------ DATA EXTRACT

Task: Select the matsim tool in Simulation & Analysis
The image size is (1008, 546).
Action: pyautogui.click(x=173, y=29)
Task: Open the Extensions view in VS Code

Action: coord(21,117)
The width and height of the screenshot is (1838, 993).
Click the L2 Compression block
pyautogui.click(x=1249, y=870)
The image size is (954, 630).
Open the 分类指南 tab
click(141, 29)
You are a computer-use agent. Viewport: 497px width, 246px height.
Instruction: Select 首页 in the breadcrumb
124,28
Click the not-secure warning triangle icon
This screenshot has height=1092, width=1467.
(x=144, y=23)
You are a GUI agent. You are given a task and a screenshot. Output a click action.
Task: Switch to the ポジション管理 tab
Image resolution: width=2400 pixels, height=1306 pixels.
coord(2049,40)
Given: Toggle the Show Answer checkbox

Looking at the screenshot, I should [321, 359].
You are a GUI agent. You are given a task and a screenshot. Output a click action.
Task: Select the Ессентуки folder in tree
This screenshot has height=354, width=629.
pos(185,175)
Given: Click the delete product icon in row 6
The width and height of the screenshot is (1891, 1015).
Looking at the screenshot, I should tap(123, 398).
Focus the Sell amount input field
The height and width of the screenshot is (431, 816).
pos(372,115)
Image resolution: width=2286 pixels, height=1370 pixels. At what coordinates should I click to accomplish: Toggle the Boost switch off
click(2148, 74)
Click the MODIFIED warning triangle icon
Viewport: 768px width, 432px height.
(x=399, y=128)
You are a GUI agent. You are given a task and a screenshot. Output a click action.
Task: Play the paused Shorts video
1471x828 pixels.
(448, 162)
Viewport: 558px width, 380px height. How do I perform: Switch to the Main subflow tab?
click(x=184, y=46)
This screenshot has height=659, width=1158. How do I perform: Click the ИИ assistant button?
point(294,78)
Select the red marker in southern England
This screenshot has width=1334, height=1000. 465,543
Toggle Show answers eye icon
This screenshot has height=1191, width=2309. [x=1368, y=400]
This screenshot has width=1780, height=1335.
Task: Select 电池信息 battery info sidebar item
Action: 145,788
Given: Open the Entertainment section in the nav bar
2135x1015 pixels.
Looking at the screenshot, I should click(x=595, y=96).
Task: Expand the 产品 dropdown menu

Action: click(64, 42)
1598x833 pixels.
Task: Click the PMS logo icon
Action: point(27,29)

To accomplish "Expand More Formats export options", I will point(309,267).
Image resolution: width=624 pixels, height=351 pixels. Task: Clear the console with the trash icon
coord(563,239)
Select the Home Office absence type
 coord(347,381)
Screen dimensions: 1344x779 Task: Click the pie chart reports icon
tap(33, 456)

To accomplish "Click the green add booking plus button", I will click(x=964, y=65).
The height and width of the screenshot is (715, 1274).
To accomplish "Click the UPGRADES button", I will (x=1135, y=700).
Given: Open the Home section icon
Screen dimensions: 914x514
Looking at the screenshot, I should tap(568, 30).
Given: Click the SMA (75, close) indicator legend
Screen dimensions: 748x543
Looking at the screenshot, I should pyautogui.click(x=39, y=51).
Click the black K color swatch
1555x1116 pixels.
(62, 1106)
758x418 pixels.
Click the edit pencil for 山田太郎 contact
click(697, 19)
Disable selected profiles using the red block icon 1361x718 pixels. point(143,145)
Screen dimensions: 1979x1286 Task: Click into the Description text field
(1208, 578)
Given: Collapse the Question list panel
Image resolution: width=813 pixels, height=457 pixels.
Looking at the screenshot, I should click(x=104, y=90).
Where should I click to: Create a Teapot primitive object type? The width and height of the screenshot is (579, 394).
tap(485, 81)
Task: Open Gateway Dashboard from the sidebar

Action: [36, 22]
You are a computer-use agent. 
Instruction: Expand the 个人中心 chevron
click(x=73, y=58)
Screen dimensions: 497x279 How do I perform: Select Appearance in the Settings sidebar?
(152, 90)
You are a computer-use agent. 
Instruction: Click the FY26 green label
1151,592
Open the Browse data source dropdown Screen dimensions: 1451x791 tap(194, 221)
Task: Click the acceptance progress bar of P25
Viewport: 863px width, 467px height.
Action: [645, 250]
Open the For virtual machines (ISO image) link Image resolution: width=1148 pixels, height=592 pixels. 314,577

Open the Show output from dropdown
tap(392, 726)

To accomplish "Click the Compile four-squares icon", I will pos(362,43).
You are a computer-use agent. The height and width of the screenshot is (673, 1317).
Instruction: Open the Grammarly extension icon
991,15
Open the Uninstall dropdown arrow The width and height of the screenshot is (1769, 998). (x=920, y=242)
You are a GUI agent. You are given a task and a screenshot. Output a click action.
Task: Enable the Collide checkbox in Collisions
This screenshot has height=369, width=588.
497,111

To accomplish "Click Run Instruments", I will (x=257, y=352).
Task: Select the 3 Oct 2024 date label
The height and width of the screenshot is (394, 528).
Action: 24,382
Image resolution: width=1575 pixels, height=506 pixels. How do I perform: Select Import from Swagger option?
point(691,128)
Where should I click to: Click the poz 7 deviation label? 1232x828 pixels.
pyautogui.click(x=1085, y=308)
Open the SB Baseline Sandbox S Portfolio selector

------------

ABOUT THIS EXERCISE: Return the entries above, every line intact.

ANSWER BELOW:
Task: Select the matsim tool in Simulation & Analysis
The image size is (1008, 546).
Action: pyautogui.click(x=173, y=29)
Task: Open the Extensions view in VS Code

Action: coord(21,117)
The width and height of the screenshot is (1838, 993).
Click the L2 Compression block
pyautogui.click(x=1249, y=870)
The image size is (954, 630).
Open the 分类指南 tab
click(141, 29)
You are a computer-use agent. Viewport: 497px width, 246px height.
Instruction: Select 首页 in the breadcrumb
124,28
Click the not-secure warning triangle icon
This screenshot has height=1092, width=1467.
(x=144, y=23)
You are a GUI agent. You are given a task and a screenshot. Output a click action.
Task: Switch to the ポジション管理 tab
Image resolution: width=2400 pixels, height=1306 pixels.
coord(2049,40)
Given: Toggle the Show Answer checkbox

Looking at the screenshot, I should [321, 359].
You are a GUI agent. You are given a task and a screenshot. Output a click action.
Task: Select the Ессентуки folder in tree
This screenshot has height=354, width=629.
pos(185,175)
Given: Click the delete product icon in row 6
The width and height of the screenshot is (1891, 1015).
Looking at the screenshot, I should tap(123, 398).
Focus the Sell amount input field
The height and width of the screenshot is (431, 816).
pos(372,115)
Image resolution: width=2286 pixels, height=1370 pixels. At what coordinates should I click to accomplish: Toggle the Boost switch off
click(2148, 74)
Click the MODIFIED warning triangle icon
Viewport: 768px width, 432px height.
(x=399, y=128)
You are a GUI agent. You are given a task and a screenshot. Output a click action.
Task: Play the paused Shorts video
1471x828 pixels.
(448, 162)
Viewport: 558px width, 380px height. How do I perform: Switch to the Main subflow tab?
click(x=184, y=46)
This screenshot has height=659, width=1158. How do I perform: Click the ИИ assistant button?
point(294,78)
Select the red marker in southern England
This screenshot has width=1334, height=1000. 465,543
Toggle Show answers eye icon
This screenshot has height=1191, width=2309. [x=1368, y=400]
This screenshot has width=1780, height=1335.
Task: Select 电池信息 battery info sidebar item
Action: 145,788
Given: Open the Entertainment section in the nav bar
2135x1015 pixels.
Looking at the screenshot, I should click(x=595, y=96).
Task: Expand the 产品 dropdown menu

Action: click(64, 42)
1598x833 pixels.
Task: Click the PMS logo icon
Action: point(27,29)

To accomplish "Expand More Formats export options", I will point(309,267).
Image resolution: width=624 pixels, height=351 pixels. Task: Clear the console with the trash icon
coord(563,239)
Select the Home Office absence type
 coord(347,381)
Screen dimensions: 1344x779 Task: Click the pie chart reports icon
tap(33, 456)

To accomplish "Click the green add booking plus button", I will click(x=964, y=65).
The height and width of the screenshot is (715, 1274).
To accomplish "Click the UPGRADES button", I will (x=1135, y=700).
Given: Open the Home section icon
Screen dimensions: 914x514
Looking at the screenshot, I should tap(568, 30).
Given: Click the SMA (75, close) indicator legend
Screen dimensions: 748x543
Looking at the screenshot, I should pyautogui.click(x=39, y=51).
Click the black K color swatch
1555x1116 pixels.
(62, 1106)
758x418 pixels.
Click the edit pencil for 山田太郎 contact
click(697, 19)
Disable selected profiles using the red block icon 1361x718 pixels. point(143,145)
Screen dimensions: 1979x1286 Task: Click into the Description text field
(1208, 578)
Given: Collapse the Question list panel
Image resolution: width=813 pixels, height=457 pixels.
Looking at the screenshot, I should click(x=104, y=90).
Where should I click to: Create a Teapot primitive object type? The width and height of the screenshot is (579, 394).
tap(485, 81)
Task: Open Gateway Dashboard from the sidebar

Action: [36, 22]
You are a computer-use agent. 
Instruction: Expand the 个人中心 chevron
click(x=73, y=58)
Screen dimensions: 497x279 How do I perform: Select Appearance in the Settings sidebar?
(152, 90)
You are a computer-use agent. 
Instruction: Click the FY26 green label
1151,592
Open the Browse data source dropdown Screen dimensions: 1451x791 tap(194, 221)
Task: Click the acceptance progress bar of P25
Viewport: 863px width, 467px height.
Action: [645, 250]
Open the For virtual machines (ISO image) link Image resolution: width=1148 pixels, height=592 pixels. 314,577

Open the Show output from dropdown
tap(392, 726)

To accomplish "Click the Compile four-squares icon", I will pos(362,43).
You are a computer-use agent. The height and width of the screenshot is (673, 1317).
Instruction: Open the Grammarly extension icon
991,15
Open the Uninstall dropdown arrow The width and height of the screenshot is (1769, 998). (x=920, y=242)
You are a GUI agent. You are given a task and a screenshot. Output a click action.
Task: Enable the Collide checkbox in Collisions
This screenshot has height=369, width=588.
497,111

To accomplish "Click Run Instruments", I will (x=257, y=352).
Task: Select the 3 Oct 2024 date label
The height and width of the screenshot is (394, 528).
Action: 24,382
Image resolution: width=1575 pixels, height=506 pixels. How do I perform: Select Import from Swagger option?
point(691,128)
Where should I click to: Click the poz 7 deviation label? 1232x828 pixels.
pyautogui.click(x=1085, y=308)
Open the SB Baseline Sandbox S Portfolio selector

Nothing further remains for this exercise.